Create `source/README.md` with a table of **every** environment variable the app reads: name, required or not, default, description, and whether it comes from a Secret or a ConfigMap. Include any required PostgreSQL extensions (e.g. `pgcrypto`, `uuid-ossp`).

### Step 5 — Verify before the user submits

Run through `guides/09-onboarding-checklist.md` with the user.

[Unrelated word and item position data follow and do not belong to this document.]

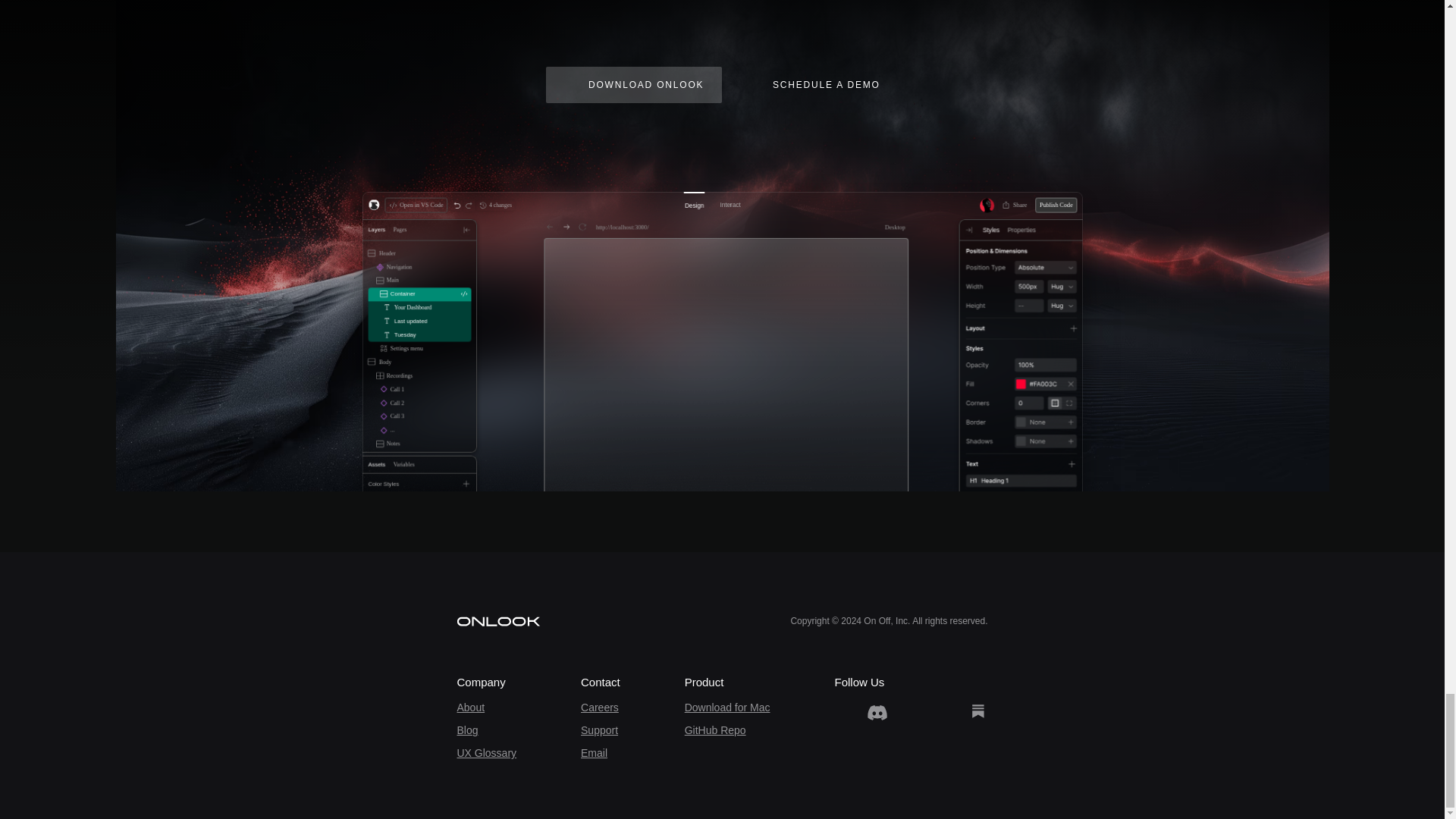
GitHub Repo (714, 729)
Support (598, 729)
Download for Mac (727, 707)
SCHEDULE A DEMO (814, 84)
About (470, 707)
Careers (599, 707)
DOWNLOAD ONLOOK (634, 84)
Blog (467, 729)
UX Glossary (486, 752)
Email (593, 752)
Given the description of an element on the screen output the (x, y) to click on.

At minimum, verify locally:

```bash
docker build -f dockerfiles/Dockerfile -t test .        # must succeed
docker run --rm -p 3000:3000 test                       # must start with env vars only
git grep -iE 'password|secret|api[_-]?key' -- ':!*.md'  # must find no real credentials
```

### Values the DevOps team provides (do not invent them)

Leave these as clearly marked placeholders in `.github/workflows/ci.yml` and tell the user to request them from DevOps: `AWS_REGION`, `ECR_REPOSITORY`, `K8S_CLUSTER_NAME`, `K8S_NAMESPACE`, and the `AWS_ROLE_ARN` GitHub repository secret. The DevOps team also creates the ECR repo, the Kubernetes Secrets/ConfigMaps with real values, and the Ingress/DNS.

### Division of responsibility

| Task | App team (you + user) | DevOps team |
|---|---|---|
| App code, Dockerfile, manifests, `ci.yml`, `/healthz`, env var docs | ✅ | |
| ECR repo, K8s Secrets with real values, Ingress/DNS, pipeline AWS role | | ✅ |

**SLA:** repo review within 3 business days of submission; deployment within 2 business days after review passes (5 business days end-to-end).